Texas Lawbook quoted Haynes and Boone, LLP Partner Ian Peck, chair of the firm's Restructuring Practice Group, on the spike in business bankruptcies in 2017.

Texas Lawbook reported that filings by Texas companies seeking to restructure in federal bankruptcy court jumped more than 42 percent in 2017, nearly reaching the highs of the “Great Recession” eight years ago.

The report highlighted predictions by restructuring experts of another wave of bankruptcies filed by Texas businesses burdened with historic levels of debt.

While the economy remained strong and oil and gas prices stabilized last year, the number of businesses – large and small – filing for Chapter 11 bankruptcy protection in 2017 skyrocketed to record levels in the Southern District of Texas, which includes Houston, among other cities, Texas Lawbook reported. The Northern District, which includes federal courts in Dallas and Fort Worth, also witnessed a dramatic increase with the second most bankruptcy filings in any year in its history.

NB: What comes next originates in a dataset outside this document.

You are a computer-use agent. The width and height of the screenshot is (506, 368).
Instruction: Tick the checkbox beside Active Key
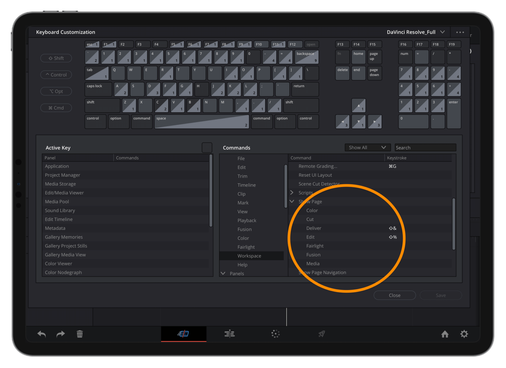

As a result, the bankruptcy courts in the Southern and Northern Districts in 2017 became the third and fourth busiest in the U.S. for corporate reorganizations, behind only Delaware and the Southern District of New York, according to exclusive federal bankruptcy data compiled by Androvett Legal Media Research. 

Addressing the industries most represented in this surge of filings, Peck noted that “[b]usiness bankruptcies in Texas have been a tale of four industries – energy, retail, healthcare and hospitality or restaurants.”

The wave of bankruptcies involving large onshore oil and gas exploration and production companies has slowed significantly, but corporate restructuring experts say the spike in new business bankruptcy filings in Texas is not surprising, and several predict 2018 will witness even more activity in reorganizations, Texas Lawbook reported. Peck, who oversees Haynes and Boone’s Oil Patch Bankruptcy Monitor, says energy E&P filings “have slowed to a crawl, while oil service companies and off-shore have increased.”

As Peck explained, “[r]estructured E&P companies are putting financial pressures on their service companies, and we are only now starting to see the impacts of that.”